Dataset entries
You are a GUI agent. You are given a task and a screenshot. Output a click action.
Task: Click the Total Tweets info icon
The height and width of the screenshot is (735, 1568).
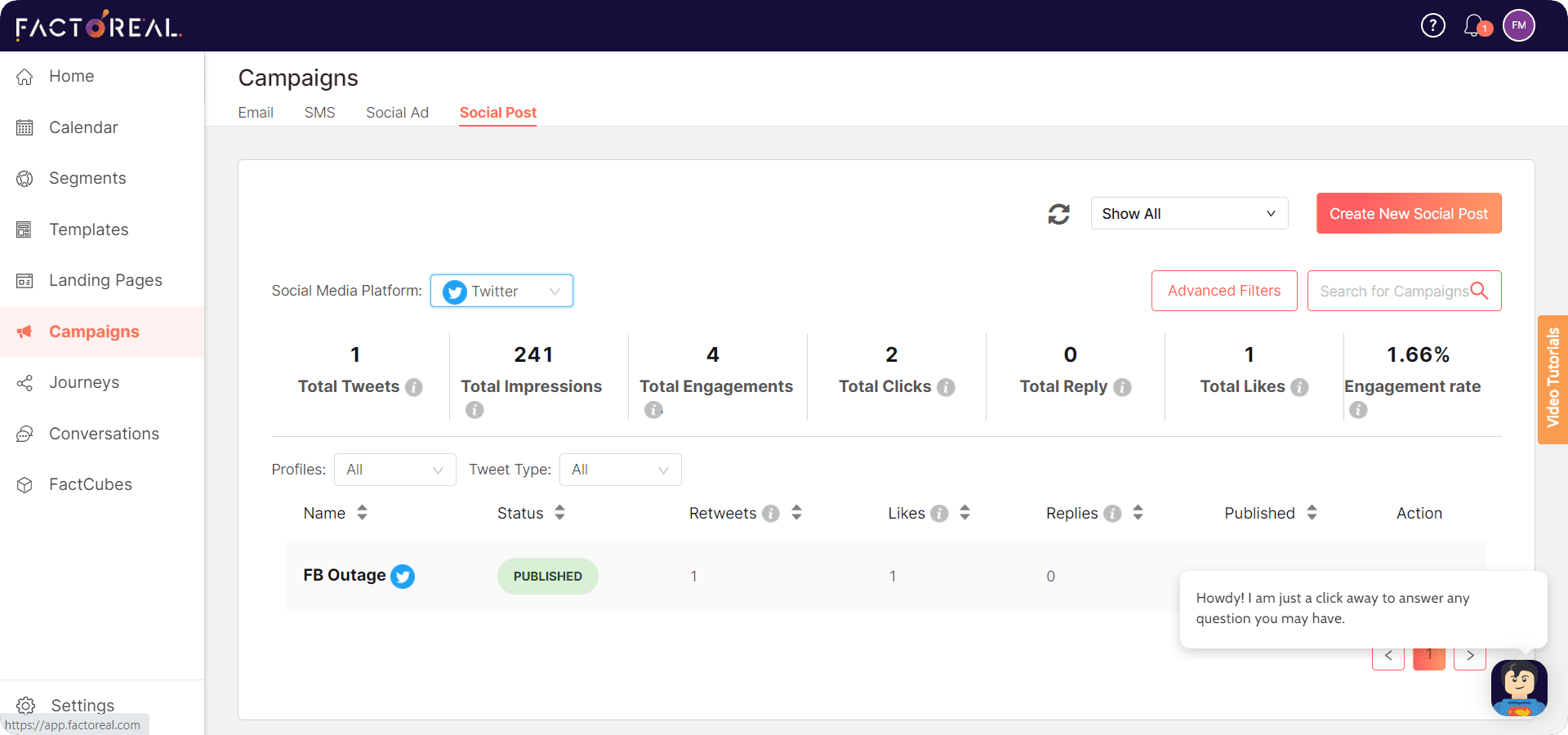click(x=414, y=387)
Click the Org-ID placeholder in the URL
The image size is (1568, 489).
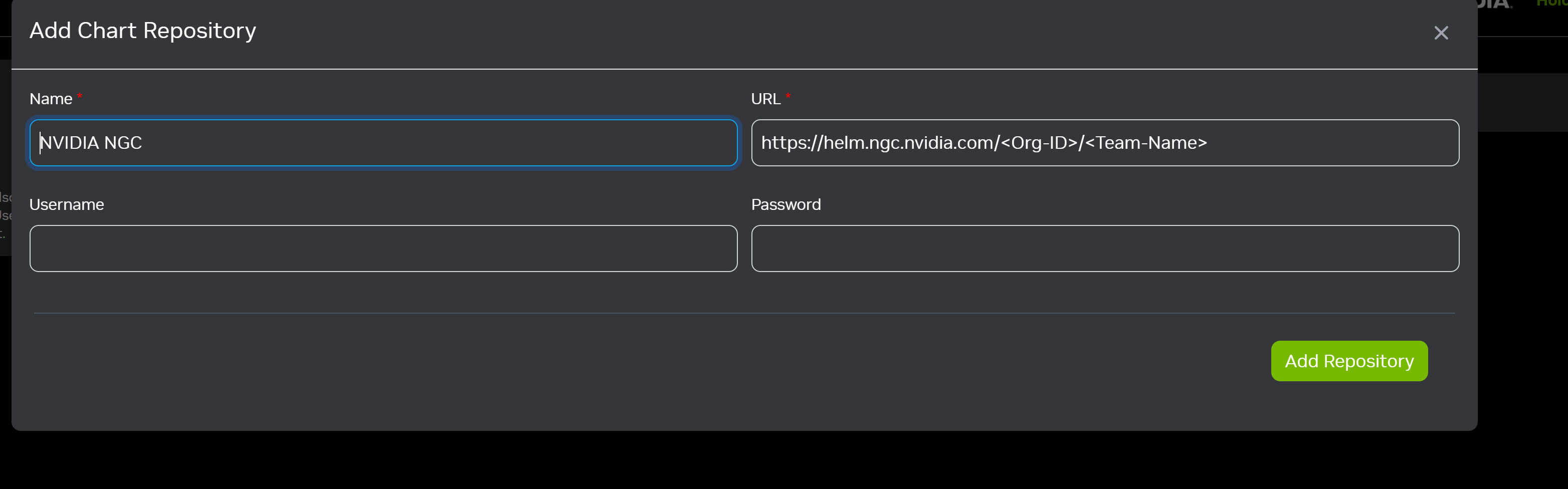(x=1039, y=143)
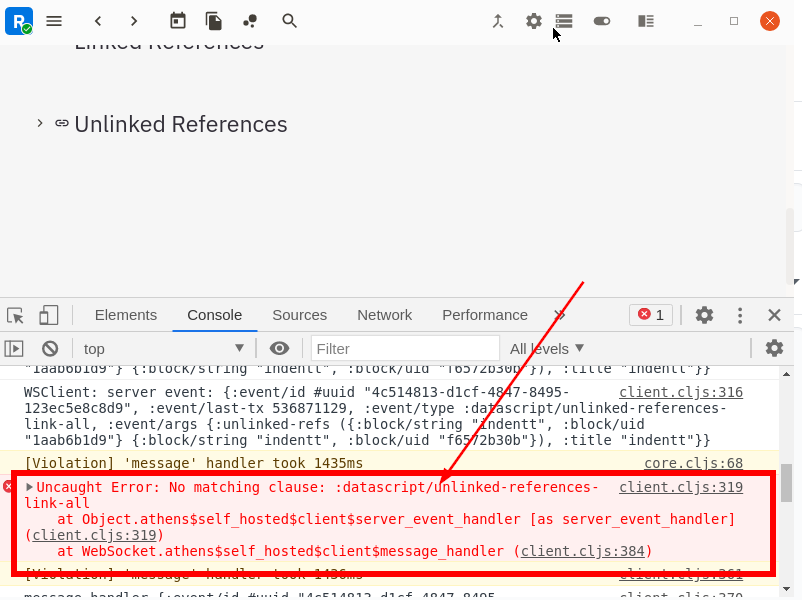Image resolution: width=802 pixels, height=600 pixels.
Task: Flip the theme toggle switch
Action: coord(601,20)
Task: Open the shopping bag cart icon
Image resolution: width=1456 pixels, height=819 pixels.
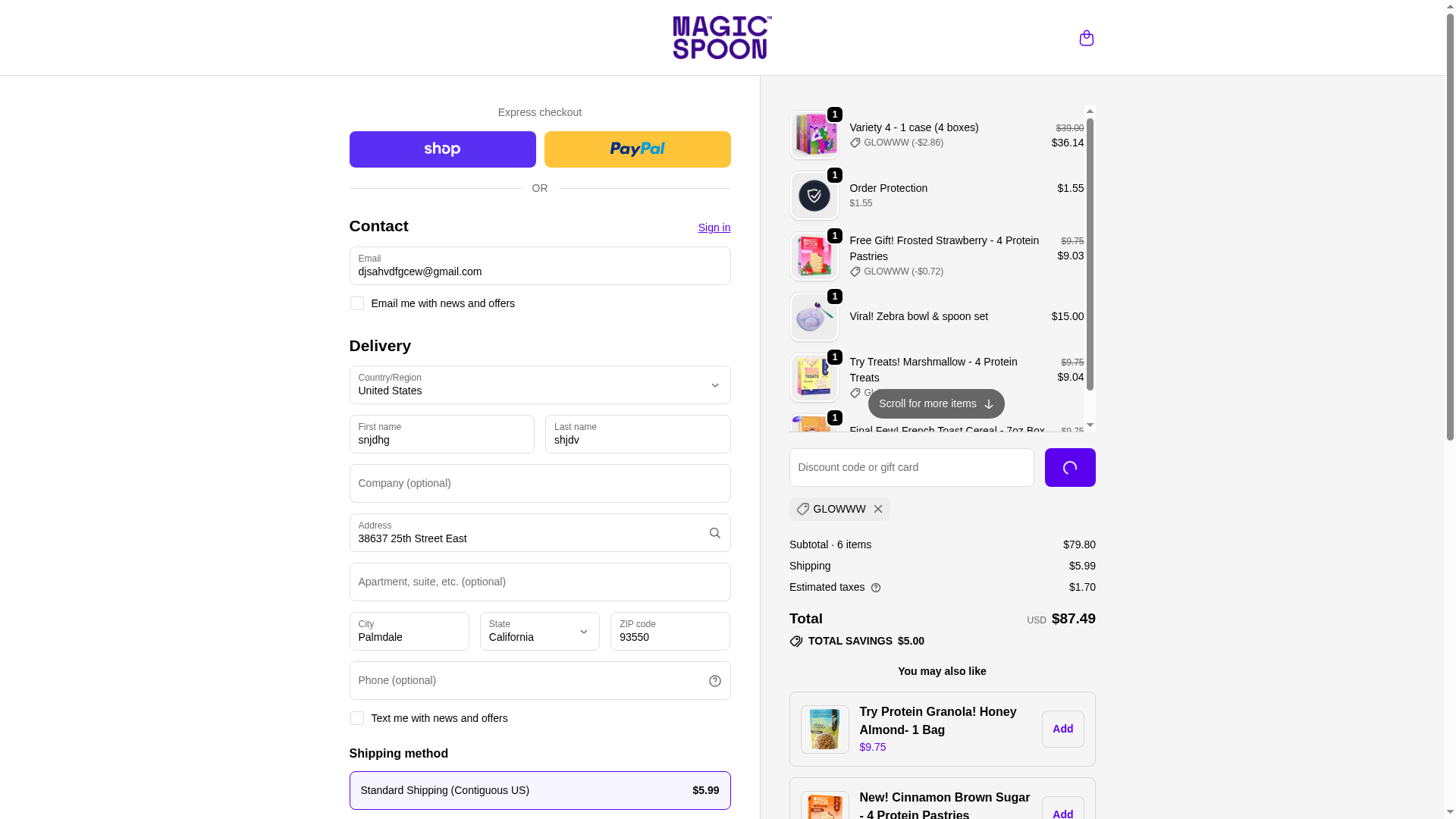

Problem requirements – Turn the lines of these entries into a numbered list, leaving out blank lines and the pictures.

Response –
1. You are a GUI agent. You are given a task and a screenshot. Output a click action.
2. Task: Click the Total Tweets info icon
3. The height and width of the screenshot is (735, 1568).
4. click(x=414, y=387)
5. Click the Org-ID placeholder in the URL
6. The image size is (1568, 489).
7. (x=1039, y=143)
8. Image resolution: width=802 pixels, height=600 pixels.
9. Task: Flip the theme toggle switch
10. Action: coord(601,20)
11. Task: Open the shopping bag cart icon
12. Image resolution: width=1456 pixels, height=819 pixels.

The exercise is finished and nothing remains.